- _Artikel_:
Du hast bei server_args dem x11vnc mitgeteilt das er von (x)inetd aufgerufen wird?

Du hast alle anderen Parameter konfiguriert?

Du bist dir sicher, dass x11vnc auch per stream von xinetd lesen kann?

Du hast dir die Funktionsweise von xinetd angeschaut?

phixom

----------

## JoHo42

Hi,

[*]Du hast bei server_args dem x11vnc mitgeteilt das er von (x)inetd aufgerufen wird?

Habe ich -inetd ist das Kommando.

[*]Du hast alle anderen Parameter konfiguriert?

Weiss ich nicht.

[*]Du bist dir sicher, dass x11vnc auch per stream von xinetd lesen kann?

Ich hoffe es

Du hast dir die Funktionsweise von xinetd angeschaut? 

Genau die brauche ich mal eine gute Antleitung was das Programm ueberhaupt macht und wie

es Funktioniert.

Muss ich z.B. xinetd und x11vnc als daemon am laufen haben oder brauche ich nur xinetd und der startet

dann x11vnc.

Wo bekomme ich mal eine beschreibung zu dem ganzen her?

Ich habe mit die Webseite von xinetd angeschaut, dort gibt es nur ein FAQ.

Meine wichtigste Frage ist auch, kann ich ein externes Programm / Script starten?

Also wenne eine Verbindung zwischen zwei PCs ueber den VNC besteht siehe netstat -p,

dann moechte ich ein Skript starten welche Befehle auf der Komandozeile aufruft.

Gruss Joerg

----------

## phixom

 *JoHo42 wrote:*   

> Hi,
> 
> [*]Du hast bei server_args dem x11vnc mitgeteilt das er von (x)inetd aufgerufen wird?
> 
> Habe ich -inetd ist das Kommando.
> ...

 

OK das klingt schomal gut.

 *JoHo42 wrote:*   

> 
> 
> [*]Du hast alle anderen Parameter konfiguriert?
> 
> Weiss ich nicht.
> ...

 

Schauen wir doch mal bei der Konkurenz:

http://www.tu-chemnitz.de/docs/lindocs/RH73/RH-DOCS/rhl-rg-de-7.3/s1-tcpwrappers-xinetd.html

http://wiki.ubuntuusers.de/xinetd

 *JoHo42 wrote:*   

> 
> 
> Meine wichtigste Frage ist auch, kann ich ein externes Programm / Script starten?
> 
> Also wenne eine Verbindung zwischen zwei PCs ueber den VNC besteht siehe netstat -p,
> ...

 

Ja kann es, aber dann nimmt der vnc  keinen Stream mehr von Xinetd an.

Hier ist doch eine gute Anleitung wie es geht.

http://gentoo-wiki.com/HOWTO_RealVNC%2C_TightVNC%2C_XF4VNC

Dann schau auch, dass diverse Standard- und Sicherheitseinstellungen korrekt gesetzt sind. (Allowed hosts, localhost,...)

Setze die ordentliche Logeinstellungen und schaue ob er was da rein schreibt.

phixom

----------

## JoHo42

Ja das ist doch mal eine Hilfe.

Aber ich habe es immer noch nicht am laufen.

Wenn der VNC verbindung mit dem Server herstellt beginnt auch der VNC Server ans laufen.

Soweit so gut.

Aber die Verbindung wird nach 4 sec unterbrochen.

Meldung:

VNC Viewer Free Edition 4.1.2 for X - built Jul  6 2007 14:28:15

Copyright (C) 2002-2005 RealVNC Ltd.

See http://www.realvnc.com for information on VNC.

Fri Jan 18 09:42:06 2008

 CConn:       connected to host 192.168.1.155 port 5900

Fri Jan 18 09:42:10 2008

 main:        End of stream

Eine zweite Sache:

Ich habe mir ein Script geschrieben und will den VNC und ein weiteres Programm starten.

Wenn ich dieses Script vom xinetd starten lasse, funktioniert es nicht.

Ausser ich nehme das zweite Programm raus und alsse nur den vnc drin.

Dann laeuft das Script Problem los.

Gruss Joerg

----------

- _Aufgabe 1_: Gib den Abschnitt des Artikels über xinetd und x11vnc wortgetreu wieder. Er beginnt bei „Aber die Verbindung“ und endet bei „information on VNC.“.

- _Bereitgestellte Daten_:
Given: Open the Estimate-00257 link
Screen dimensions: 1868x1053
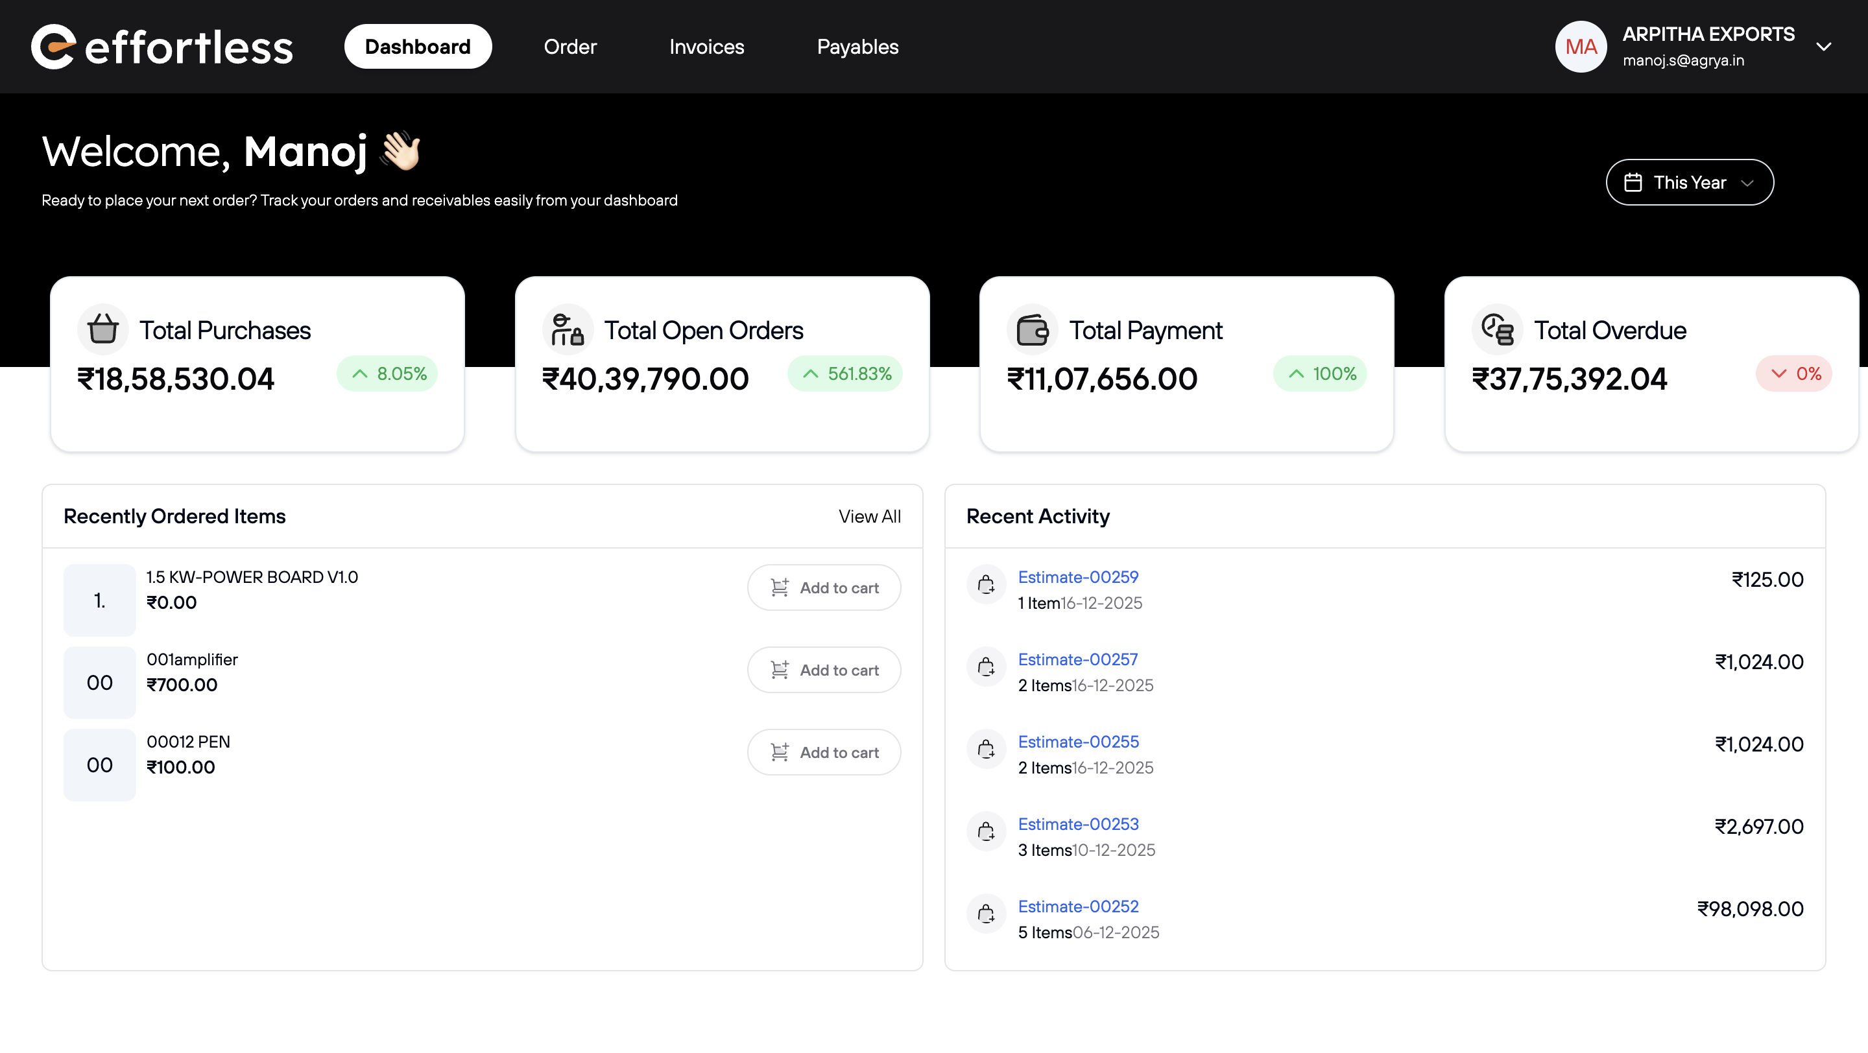Looking at the screenshot, I should (1078, 659).
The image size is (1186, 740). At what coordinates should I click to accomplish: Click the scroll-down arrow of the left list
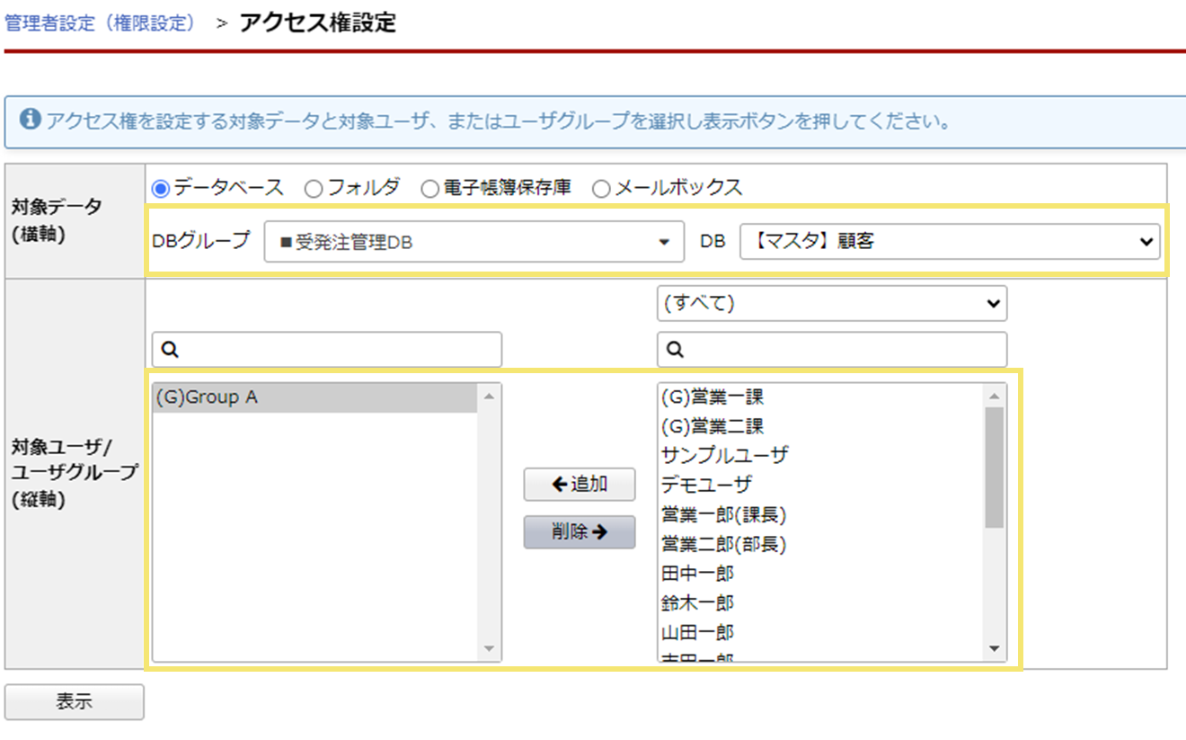coord(489,648)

- _Aufgabe 2_: Gib die Zeilen der Auflistung als nummerierte Liste aus, beginnend mit der Zeile, die „The image size“ enthält, und endend mit dem Schluss der Auflistung. Lass Leerzeilen und die Bilder weg.

- _Ergebnis 1_:
Aber die Verbindung wird nach 4 sec unterbrochen.

Meldung:

VNC Viewer Free Edition 4.1.2 for X - built Jul  6 2007 14:28:15

Copyright (C) 2002-2005 RealVNC Ltd.

See http://www.realvnc.com for information on VNC.

- _Ergebnis 2_:
1. The image size is (1186, 740). At what coordinates should I click to accomplish: Click the scroll-down arrow of the left list
2. coord(489,648)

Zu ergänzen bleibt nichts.